The highly contagious Omicron variant has forced many cities in China to go into lockdown to combat recent surges, and China’s financial hub entered its first citywide lockdown since the start of the pandemic on Monday.
Half of the city’s 26 million residents went into an intensive lockdown at the start of the week, with the other half initially scheduled to lockdown on Friday, but Shanghai authorities began placing some areas of the second group on lockdown a few days early.
Now, with most of the city on mandatory lockdown, videos posted on Twitter by Dr. Eric Feigl-Ding, an epidemiologist, showed the city’s empty streets and some of the accommodations the city made for residents.
“I swear,” Feigl-Ding wrote, “everything is so dystopian weird but mesmerizing to watch in Shanghai’s lockdown.”
One video gives an inside look at Shanghai’s lockdown isolation center in Pudong, where’ Feigl-Ding said, “all local positive cases isolate.”
The video shows a massive indoor space with lots of beds, and COVID-positive patients are treated by workers in hazmat suits.
In another tweet, Feigl-Ding shared a video of drone footage flying over areas of Shanghai, calling it a “Ghost town.”
“Shanghai in an eerie quiet lockdown. With 26 million official residents*, Shanghai is one of the most populated cities on Earth. It looks like a movie—but it’s real,” he wrote.
Feigl-Ding posted another video on Tuesday in which people were fighting over groceries and supplies before the lockdown began, and empty shelves in stores were documented as a result of the “notoriously cutthroat” locals.
According to China CDC, the city reported 329 new domestic cases on Tuesday.
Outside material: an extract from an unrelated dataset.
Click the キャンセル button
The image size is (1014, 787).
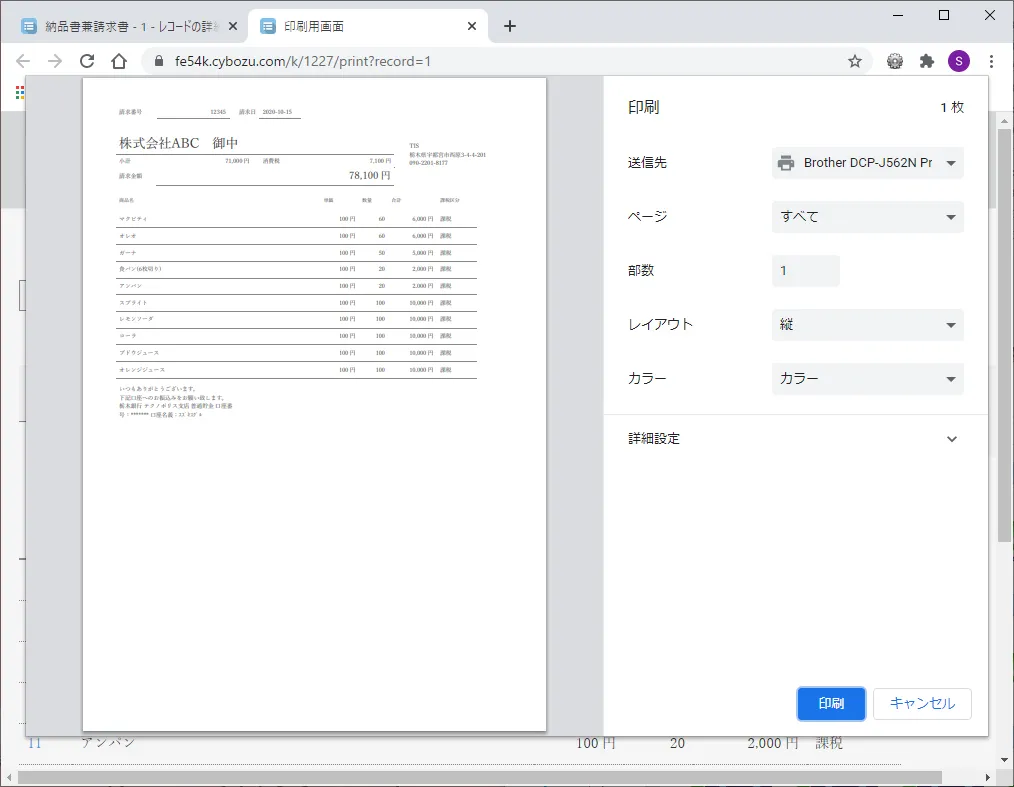click(x=922, y=703)
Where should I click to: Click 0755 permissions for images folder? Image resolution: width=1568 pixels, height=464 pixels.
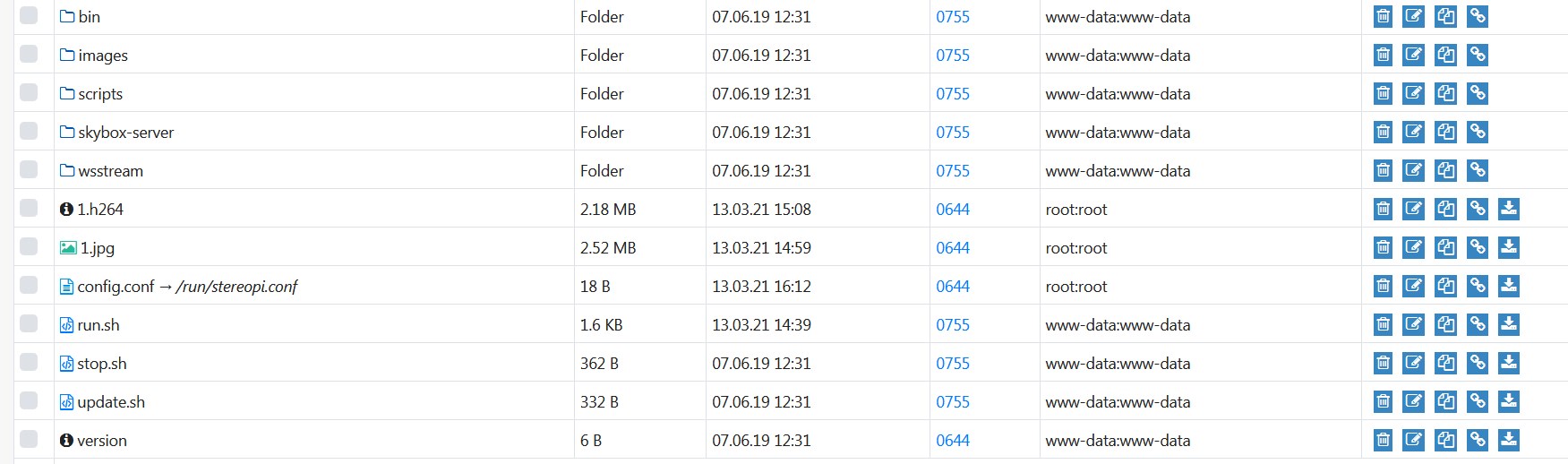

While the lockdowns were only planned for five-day intervals, mass testing underway has shown that some areas of the city have higher surges in asymptomatic infections and authorities may be forced to extend the lockdowns, reported the South China Morning Post.
Secretary-general of the Shanghai municipal government, Ma Chunlei, told reporters on Thursday that the extended lockdowns will be based on expert opinions, the Post reported.
“We will work out a plan to lift the lockdown in a scientific and orderly manner,” Chunlei said. “As Puxi goes into lockdown, the area with an even larger population of 16 million and a bigger geographic size, the situation will become more complicated. We will do our utmost to speed up screening for [COVID-19] cases.”
The Post stated that Shanghai recorded about 32,000 COVID-19 cases since March 1.
Newsweek reached out to the China CDC for additional comment.